© Gitti Grünkopf
Temporäre Installation auf der dOCUMENTA (13) 2012 in Kassel.
Schöne, neue, smarte Welt. Ich wollte besonders clever sein und das avisierte Weinpaket an einem anderen Tag zustellen lassen. Als es dann doch nicht kam, ging ich im Netz auf die Suche und musste feststellen, dass UPS die Sendung auf den Namen meiner Frau einfach zu einem sog. Access Point gebracht hatte. Ausweis und Karre von IKEA geschnappt und im Nieselregen los zum Abholen. Das Paket sei nicht da. Darauf nannte ich den Absender und den Namen meiner Frau. Diese Sendung habe er, gab mir der freundliche Mitarbeiter zu verstehen, mir dürfe er sie aber nicht aushändigen und berief sich auf den Datenschutz. Es habe im letzten Jahr Betrügereien in Millionenhöhe gegeben. Zum Glück akzeptierte er eine Vollmacht per Mail, und ich machte mich mit der Karre auf den Weg. Wieder einmal fühlte ich mich bestätigt, dass der Datenschutz funktioniert, wo ihn keiner braucht, während die amerikanischen Tech-Giganten mehr über mich wissen, als ich selbst.

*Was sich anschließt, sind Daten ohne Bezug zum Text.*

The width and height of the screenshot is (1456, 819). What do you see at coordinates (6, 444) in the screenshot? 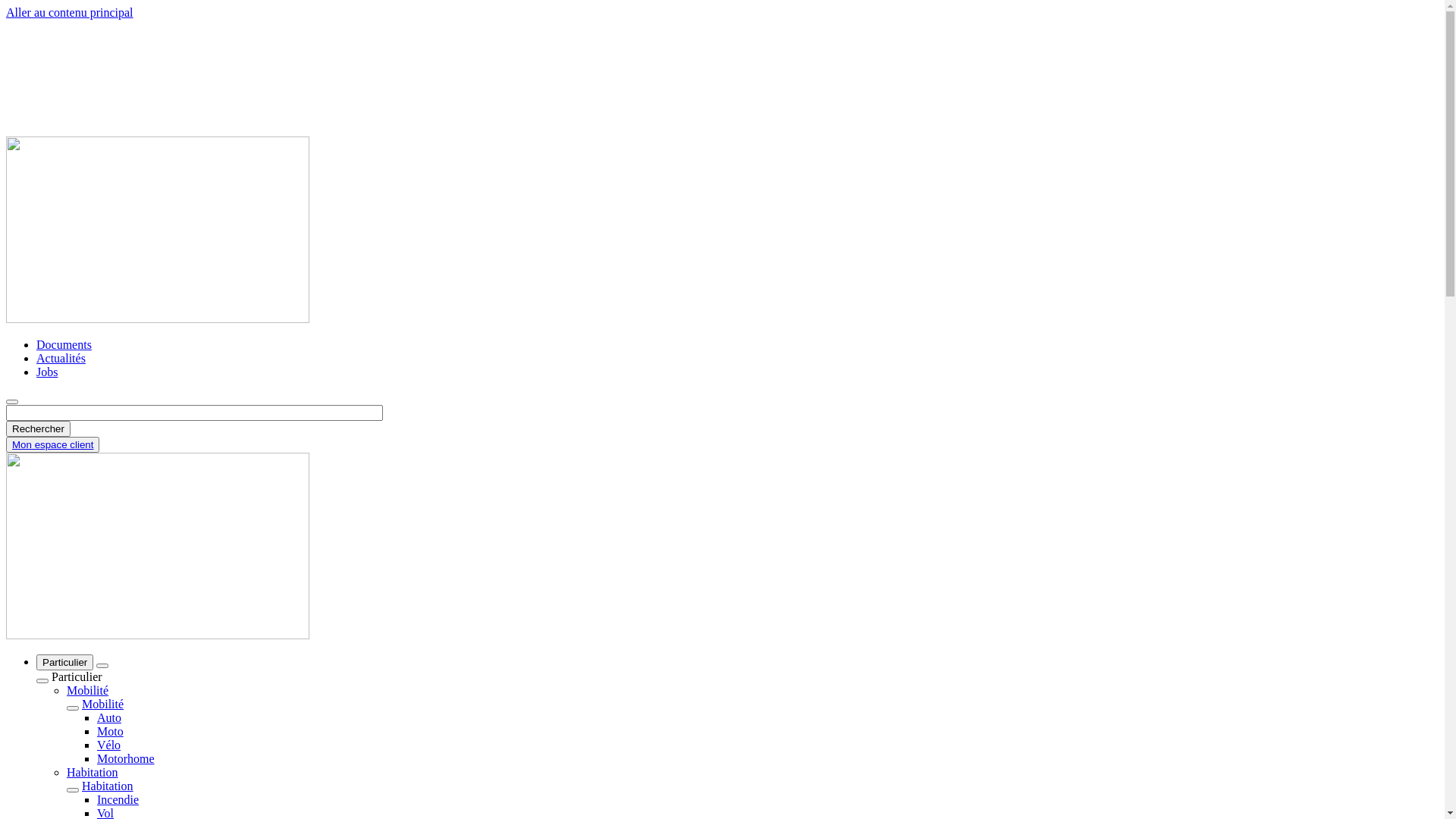
I see `'Mon espace client'` at bounding box center [6, 444].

Nach einer Fahrt mit der Deutschen Bahn ist die Corona Warn App wieder auf rot gesprungen. Kein Wunder, der ICE war sehr gut besetzt, zudem musste ein Wagen geräumt werden, weil die Klimaanlage ausfiel. Die Zahlen steigen täglich, aber das scheint niemanden im dritten Sommer des Vergessens zu stören. Der Herbst ist ja noch lang hin. Gesundheitsminister Lauterbach warnt, Justizminister Buschmann wiegelt ab, mangels valider Daten bringt das Gutachten des Corona-Expertenrats nichts, wie der Münchner Merkur nüchtern bilanziert: „Nach der Lektüre des Corona-Expertenberichts ist die Politik so schlau wie zuvor. Helfen Schulschließungen? Vielleicht ein bisschen. Lockdowns? Nur zu Beginn. 2G- und 3G-Zugangsbeschränkungen? Bei den aktuellen, hochansteckenden Virusvarianten ist der Nutzen umstritten. Das Ergebnis kann eigentlich niemanden überraschen: Weil es in der ‚Datenwüste D‘ an digital erhobenen Zahlen und Fakten mangelt, gab es auch keine Begleitforschung, die der Politik und dem RKI wirksame Handlungsempfehlungen an die Hand hätte geben können. Nicht mal die Messung der Viruslast im Abwasser, anderswo Routine, ist bei uns nach zwei Jahren Pandemie behördlicher Standard." (02.07.22)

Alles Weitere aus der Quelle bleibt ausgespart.